The Knights were granted 12 days to leave the island, taking weapons and valuables with them. No churches were converted to mosques and the remaining islanders (who all had a three year period to leave) got five years free of Ottoman taxation.

Rhodes was taken, and the Knights of St John sailed to Crete. They had lost Rhodes but they had put up stiff resistance to two sieges, seeing off hugely superior forces in 1480 and resisting an even bigger army for months in 1522.

It’s always interesting to read of smaller forces triumphing over larger ones. Such actions highlight the importance of morale, intelligence and boldness, whether the ancient victories of Cannae and Arbela, or the siege of 1480, or Wellington thrashing the Indians at Assaye.



  1. ... and after Rhodes, the Knights moved to Malta where, in 1565, they were attacked again. Over a bitter four months (which the native Maltese, with understandable pride in their history and with reference to the events of 1940-42, are wont to call the first Great Siege) they inflicted such a major defeat on the Turks that they never tried again. What was at stake in this clash can perhaps be measured by the decision of that great protestant champion Elizabeth of England to order the victory of these most Catholic knights to be celebrated with a thanksgiving service to be read in every church in England every day for three weeks.

    I've been to Malta and the fortifications built in the aftermath of that attack are still there, and are an astonishing sight to those who appreaciated these things and well worth a visit.

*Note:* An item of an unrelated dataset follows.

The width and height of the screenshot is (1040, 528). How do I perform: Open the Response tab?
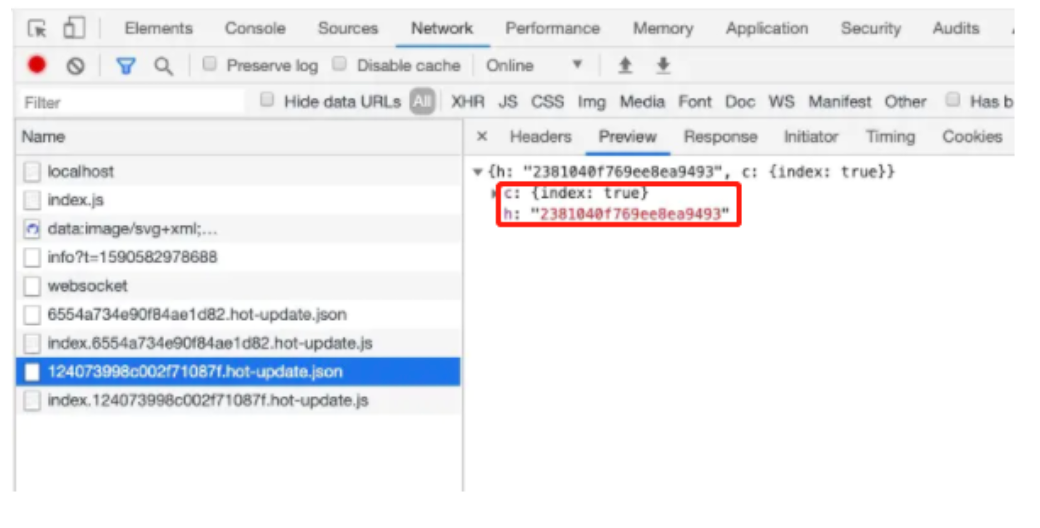pyautogui.click(x=720, y=137)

    "Malta of gold, Malta of silver, Malta of precious metal,
    We shall never take you!
    No, not even if you were as soft as a gourd,
    Not even if you were only protected by an onion skin!"
    And from her ramparts a voice replied:
    "I am she who has decimated the galleys of the Turk
    And all the warriors of Constantinople and Galata!"
    -- Anonymous, Sixteenth Century

  2. My parents went to Malta a few years ago, and loved it.

    I think I remember reading in Hague's excellent Pitt biography that the Knights of St John still held Malta when Napoleon was about, so late 18th, early 19th century. Like Sicily, Malta must be a fascinating place to visit.